### WHAT YOU ARE ASKED TO DO
Should a line in the entries below contain "with", return that line.

═════ RECORDS TO PROCESS

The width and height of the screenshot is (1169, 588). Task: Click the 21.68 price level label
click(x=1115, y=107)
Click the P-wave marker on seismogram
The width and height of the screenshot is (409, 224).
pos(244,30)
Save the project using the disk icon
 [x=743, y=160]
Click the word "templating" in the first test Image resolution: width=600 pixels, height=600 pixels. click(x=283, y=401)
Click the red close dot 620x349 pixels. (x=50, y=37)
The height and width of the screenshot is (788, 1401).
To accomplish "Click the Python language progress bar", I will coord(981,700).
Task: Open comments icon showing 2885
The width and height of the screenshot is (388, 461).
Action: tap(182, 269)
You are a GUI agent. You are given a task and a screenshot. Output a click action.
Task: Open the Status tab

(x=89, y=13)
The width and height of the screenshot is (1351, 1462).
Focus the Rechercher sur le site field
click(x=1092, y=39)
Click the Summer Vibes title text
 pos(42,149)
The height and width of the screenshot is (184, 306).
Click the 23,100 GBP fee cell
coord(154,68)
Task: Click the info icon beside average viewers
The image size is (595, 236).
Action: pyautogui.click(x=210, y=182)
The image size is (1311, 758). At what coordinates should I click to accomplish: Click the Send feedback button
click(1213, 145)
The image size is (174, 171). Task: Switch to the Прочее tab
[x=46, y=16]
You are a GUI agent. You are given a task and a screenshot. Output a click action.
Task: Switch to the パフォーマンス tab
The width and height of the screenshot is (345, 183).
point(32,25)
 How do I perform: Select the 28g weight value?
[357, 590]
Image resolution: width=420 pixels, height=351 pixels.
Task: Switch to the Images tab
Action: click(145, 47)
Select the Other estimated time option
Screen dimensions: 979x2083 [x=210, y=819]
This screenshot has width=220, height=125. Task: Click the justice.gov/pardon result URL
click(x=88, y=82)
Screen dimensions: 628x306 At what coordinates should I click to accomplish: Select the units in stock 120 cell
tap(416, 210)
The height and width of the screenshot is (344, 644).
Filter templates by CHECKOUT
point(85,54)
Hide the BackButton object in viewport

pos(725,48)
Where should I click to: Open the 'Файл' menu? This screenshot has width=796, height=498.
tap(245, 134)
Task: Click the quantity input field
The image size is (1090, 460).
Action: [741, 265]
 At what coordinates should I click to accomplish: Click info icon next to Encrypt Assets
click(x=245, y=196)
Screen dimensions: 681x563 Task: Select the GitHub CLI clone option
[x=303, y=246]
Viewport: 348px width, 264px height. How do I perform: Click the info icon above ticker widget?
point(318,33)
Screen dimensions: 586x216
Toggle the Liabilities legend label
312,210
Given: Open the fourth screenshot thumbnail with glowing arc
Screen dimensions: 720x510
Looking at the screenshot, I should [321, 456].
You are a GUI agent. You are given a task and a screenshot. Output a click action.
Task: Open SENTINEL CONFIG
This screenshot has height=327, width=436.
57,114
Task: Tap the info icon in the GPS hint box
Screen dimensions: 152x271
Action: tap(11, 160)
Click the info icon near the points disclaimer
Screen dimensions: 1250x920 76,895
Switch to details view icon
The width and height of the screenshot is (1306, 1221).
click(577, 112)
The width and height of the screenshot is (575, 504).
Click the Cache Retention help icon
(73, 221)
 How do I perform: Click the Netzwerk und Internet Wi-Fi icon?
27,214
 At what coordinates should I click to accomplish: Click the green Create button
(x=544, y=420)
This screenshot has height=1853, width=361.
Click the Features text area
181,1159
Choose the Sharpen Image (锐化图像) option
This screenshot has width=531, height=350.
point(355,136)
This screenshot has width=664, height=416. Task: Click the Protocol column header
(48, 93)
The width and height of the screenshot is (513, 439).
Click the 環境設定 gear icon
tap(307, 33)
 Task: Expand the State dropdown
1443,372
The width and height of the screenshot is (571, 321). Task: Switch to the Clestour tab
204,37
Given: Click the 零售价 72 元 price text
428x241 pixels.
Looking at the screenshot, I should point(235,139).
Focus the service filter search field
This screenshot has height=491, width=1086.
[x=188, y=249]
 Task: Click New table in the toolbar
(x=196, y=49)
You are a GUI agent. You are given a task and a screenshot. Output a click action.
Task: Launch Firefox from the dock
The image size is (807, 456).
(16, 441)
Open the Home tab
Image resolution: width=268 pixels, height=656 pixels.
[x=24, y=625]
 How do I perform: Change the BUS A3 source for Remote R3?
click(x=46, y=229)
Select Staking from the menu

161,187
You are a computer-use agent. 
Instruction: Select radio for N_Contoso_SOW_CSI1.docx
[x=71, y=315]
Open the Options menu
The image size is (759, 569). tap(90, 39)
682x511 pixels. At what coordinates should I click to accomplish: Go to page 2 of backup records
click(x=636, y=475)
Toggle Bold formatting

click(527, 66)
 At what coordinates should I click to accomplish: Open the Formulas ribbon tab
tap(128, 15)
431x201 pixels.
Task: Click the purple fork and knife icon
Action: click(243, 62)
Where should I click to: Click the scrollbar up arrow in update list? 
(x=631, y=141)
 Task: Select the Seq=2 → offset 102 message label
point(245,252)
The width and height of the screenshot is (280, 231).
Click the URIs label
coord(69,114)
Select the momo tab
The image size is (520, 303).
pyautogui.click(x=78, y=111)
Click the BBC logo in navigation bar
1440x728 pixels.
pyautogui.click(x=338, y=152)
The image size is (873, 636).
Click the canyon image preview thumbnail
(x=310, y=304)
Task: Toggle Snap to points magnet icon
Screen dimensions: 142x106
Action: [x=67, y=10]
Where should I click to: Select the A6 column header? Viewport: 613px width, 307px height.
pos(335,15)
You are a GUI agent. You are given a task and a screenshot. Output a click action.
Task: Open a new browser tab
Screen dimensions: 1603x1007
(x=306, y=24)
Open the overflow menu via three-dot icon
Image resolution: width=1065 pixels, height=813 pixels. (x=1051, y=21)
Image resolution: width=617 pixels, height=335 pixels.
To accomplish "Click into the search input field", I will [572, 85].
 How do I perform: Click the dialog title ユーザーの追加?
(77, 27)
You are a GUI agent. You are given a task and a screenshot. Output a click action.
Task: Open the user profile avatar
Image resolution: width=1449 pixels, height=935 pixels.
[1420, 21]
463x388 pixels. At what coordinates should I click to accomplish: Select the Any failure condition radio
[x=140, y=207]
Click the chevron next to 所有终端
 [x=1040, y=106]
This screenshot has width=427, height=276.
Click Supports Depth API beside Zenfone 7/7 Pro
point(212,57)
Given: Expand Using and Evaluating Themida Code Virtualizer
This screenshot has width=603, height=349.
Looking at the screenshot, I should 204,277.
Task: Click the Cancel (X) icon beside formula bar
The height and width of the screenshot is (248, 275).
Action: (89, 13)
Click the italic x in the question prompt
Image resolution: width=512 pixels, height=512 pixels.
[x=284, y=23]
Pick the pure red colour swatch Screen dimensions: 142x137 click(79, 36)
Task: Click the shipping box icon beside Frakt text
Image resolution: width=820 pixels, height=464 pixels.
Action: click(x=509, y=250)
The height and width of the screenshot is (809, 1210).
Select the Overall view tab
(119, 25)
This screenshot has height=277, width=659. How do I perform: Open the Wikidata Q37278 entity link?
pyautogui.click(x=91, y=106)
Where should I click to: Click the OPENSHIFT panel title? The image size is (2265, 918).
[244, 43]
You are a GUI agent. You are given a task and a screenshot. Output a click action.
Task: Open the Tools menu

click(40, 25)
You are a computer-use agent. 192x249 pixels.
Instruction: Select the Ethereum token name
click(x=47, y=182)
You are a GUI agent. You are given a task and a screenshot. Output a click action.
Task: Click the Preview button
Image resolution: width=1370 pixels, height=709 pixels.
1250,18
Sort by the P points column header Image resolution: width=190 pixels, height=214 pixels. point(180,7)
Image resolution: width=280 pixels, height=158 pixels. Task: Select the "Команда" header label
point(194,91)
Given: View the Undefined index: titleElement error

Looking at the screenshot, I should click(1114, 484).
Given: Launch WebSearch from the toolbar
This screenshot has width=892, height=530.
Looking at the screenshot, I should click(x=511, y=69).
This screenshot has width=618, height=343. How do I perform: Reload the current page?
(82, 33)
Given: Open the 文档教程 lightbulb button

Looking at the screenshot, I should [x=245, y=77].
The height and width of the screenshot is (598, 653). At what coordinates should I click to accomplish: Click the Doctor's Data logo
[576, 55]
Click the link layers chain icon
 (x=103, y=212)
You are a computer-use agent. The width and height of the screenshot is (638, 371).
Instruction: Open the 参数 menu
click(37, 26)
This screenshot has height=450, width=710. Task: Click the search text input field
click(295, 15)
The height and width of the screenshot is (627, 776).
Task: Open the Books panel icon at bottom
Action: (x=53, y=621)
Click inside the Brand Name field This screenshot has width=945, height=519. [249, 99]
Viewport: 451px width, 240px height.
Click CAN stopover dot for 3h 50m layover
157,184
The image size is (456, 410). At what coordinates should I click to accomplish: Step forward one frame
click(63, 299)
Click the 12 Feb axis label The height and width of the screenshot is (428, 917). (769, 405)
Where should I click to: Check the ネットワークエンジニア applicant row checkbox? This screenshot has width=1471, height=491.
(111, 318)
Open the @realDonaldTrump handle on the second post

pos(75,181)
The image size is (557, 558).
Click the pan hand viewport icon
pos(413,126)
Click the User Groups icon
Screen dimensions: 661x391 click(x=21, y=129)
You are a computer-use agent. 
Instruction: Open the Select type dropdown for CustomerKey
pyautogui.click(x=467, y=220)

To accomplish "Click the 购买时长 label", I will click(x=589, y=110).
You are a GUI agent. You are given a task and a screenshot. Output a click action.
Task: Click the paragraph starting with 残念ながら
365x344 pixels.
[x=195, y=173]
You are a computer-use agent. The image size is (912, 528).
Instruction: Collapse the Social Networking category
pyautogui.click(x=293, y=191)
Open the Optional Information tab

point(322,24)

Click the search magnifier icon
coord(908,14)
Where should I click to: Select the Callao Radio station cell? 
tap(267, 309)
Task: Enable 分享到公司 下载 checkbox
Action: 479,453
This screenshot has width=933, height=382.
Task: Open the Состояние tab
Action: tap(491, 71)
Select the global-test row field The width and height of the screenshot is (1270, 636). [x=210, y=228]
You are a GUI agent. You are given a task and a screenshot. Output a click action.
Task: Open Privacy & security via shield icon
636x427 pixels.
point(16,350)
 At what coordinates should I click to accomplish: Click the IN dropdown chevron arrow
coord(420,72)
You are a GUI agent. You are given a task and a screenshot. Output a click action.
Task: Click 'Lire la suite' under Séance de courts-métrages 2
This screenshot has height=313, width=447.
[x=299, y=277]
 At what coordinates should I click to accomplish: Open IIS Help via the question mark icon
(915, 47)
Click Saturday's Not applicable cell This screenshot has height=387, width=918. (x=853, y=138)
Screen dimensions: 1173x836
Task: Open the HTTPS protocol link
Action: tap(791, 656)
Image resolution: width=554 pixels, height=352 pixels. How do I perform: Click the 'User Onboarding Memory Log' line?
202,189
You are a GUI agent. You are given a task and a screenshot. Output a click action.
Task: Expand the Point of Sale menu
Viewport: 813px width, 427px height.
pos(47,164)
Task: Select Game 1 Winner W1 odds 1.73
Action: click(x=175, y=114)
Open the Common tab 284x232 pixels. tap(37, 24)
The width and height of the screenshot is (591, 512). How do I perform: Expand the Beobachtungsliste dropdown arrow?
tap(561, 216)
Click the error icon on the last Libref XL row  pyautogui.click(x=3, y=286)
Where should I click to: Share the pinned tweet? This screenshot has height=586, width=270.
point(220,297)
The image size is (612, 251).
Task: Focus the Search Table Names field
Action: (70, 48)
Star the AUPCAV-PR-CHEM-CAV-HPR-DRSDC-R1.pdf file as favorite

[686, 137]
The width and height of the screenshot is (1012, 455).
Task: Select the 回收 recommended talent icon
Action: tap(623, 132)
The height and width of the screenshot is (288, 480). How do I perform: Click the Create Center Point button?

══════════

### ANSWER SPACE
Given: Open the fourth screenshot thumbnail with glowing arc
Task: Click the paragraph starting with 残念ながら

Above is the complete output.